So what do you think? Could it be a serious option already for the industry, seriously?
I expected it to happen during next gen era, but the longer i think about it, the less doable it seems ... the success of SS techniques (VRS, denoising) speaks against it too.

 

It might be doable for certain things at least, not for view dependent stuff such as reflections though.
It looks very attractive and promising in my imagination, but I agree, it would require hell a lot of reengineering and research, that's for sure.
I guess we should see at least some hybrid implementations first where TSS makes the most sense.

 

Yeah... probably the only way to get going. Otherwise risk is high the company does not exist anymore, or everybody has moved to some combined geometry and texture something, until done with the new engine.
But who knows... waiting for Artjoms lone adventure in Texture Space

 

Webinar: Top 11 Questions from “Ray Tracing with Unity’s High Definition Render Pipeline” - NVIDIA Developer News Center
February 10, 2021

 

I agree that implementing a texture space lighting engine would require a very unique engine. But once one has the robust parametrisation/atlasing/virtualization systems working, a bunch of cool techniques open up. Diffuse lighting caching/decoupling from raster fps is just one of them.

A robust univesal virtual atlas system like that can allow unlimited decals everywhere, for example. Layered materials also become cheaper. One could implement a run-time material generation system akin to quixel for infinite texture variety for very little storage.

I bet vfx people can come up with some pretty cool effects that would not be as viable otherwise too.

One can hitch a ride on the system to do some persistent texture space effects or simulations that are not view dependant.

If you have some form of heightmap displacement system that you can also use universally for all geo, be it through geometry tessellation or some form of POM, one can layer and blend many different heightmaps dynamically to deform geometry very easily (ex. every bullet hole decal creates an actual dent or crack in any object of the scene)

Whoever builds an engine that can take advantage of stuff like that first, will have a game that will feel a generation apart from everything else.

 

There are two options to do this:
1. Keep current workflows and data formats, but reserve unique texture space for each instance of a model. Downside: Intersecting geometry (think of 20+ onion layers of quixel stuff in UE5 demo), will waste a lot of texture space which is not visible.

[Records from a dataset]
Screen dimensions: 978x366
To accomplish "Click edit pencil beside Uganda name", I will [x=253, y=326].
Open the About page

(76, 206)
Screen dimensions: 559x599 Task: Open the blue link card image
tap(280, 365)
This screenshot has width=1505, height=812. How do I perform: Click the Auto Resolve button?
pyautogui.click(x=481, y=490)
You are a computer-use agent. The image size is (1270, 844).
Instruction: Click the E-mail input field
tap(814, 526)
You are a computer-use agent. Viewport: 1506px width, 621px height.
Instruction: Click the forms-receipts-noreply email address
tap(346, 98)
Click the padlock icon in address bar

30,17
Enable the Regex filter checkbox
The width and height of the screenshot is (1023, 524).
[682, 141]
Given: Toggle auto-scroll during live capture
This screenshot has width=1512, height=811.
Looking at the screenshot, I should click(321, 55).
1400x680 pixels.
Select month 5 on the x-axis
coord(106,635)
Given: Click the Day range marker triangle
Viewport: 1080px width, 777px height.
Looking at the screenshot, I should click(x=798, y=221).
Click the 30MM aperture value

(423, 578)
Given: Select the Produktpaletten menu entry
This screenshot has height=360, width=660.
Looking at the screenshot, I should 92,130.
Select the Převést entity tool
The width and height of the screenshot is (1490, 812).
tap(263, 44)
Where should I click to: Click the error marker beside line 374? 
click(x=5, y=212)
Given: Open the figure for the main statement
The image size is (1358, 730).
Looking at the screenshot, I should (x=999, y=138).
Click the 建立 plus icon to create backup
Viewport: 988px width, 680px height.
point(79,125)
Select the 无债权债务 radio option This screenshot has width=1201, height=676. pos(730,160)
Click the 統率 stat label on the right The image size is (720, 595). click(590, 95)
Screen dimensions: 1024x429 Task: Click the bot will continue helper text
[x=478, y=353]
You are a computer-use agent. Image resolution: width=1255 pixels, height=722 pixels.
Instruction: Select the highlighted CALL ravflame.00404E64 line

**CHECK YOUR UNDERSTANDING**:
**1.** Answer these questions from the thread.
(a) Which two SS techniques does the thread say speak against the idea through their success?
(b) For what kind of stuff does the thread say it might not be doable?
(c) What example does the thread give of layering heightmaps to deform geometry?
**2.** List every use or benefit that the thread says a robust parametrisation/atlasing/virtualization system opens up.
**3.** Retype the thread between "So what do you" and "against it too.", inclusive.

**EXERCISE RESPONSES**:
**1.**
(a) VRS and denoising.
(b) View dependent stuff such as reflections.
(c) Every bullet hole decal creates an actual dent or crack in any object of the scene.

**2.**
- Diffuse lighting caching/decoupling from raster fps
- Unlimited decals everywhere
- Cheaper layered materials
- A run-time material generation system akin to quixel for infinite texture variety with very little storage
- Pretty cool effects from vfx people that would not be as viable otherwise
- Persistent texture space effects or simulations that are not view dependant
- Layering and blending many different heightmaps dynamically to deform geometry

**3.**
So what do you think? Could it be a serious option already for the industry, seriously?
I expected it to happen during next gen era, but the longer i think about it, the less doable it seems ... the success of SS techniques (VRS, denoising) speaks against it too.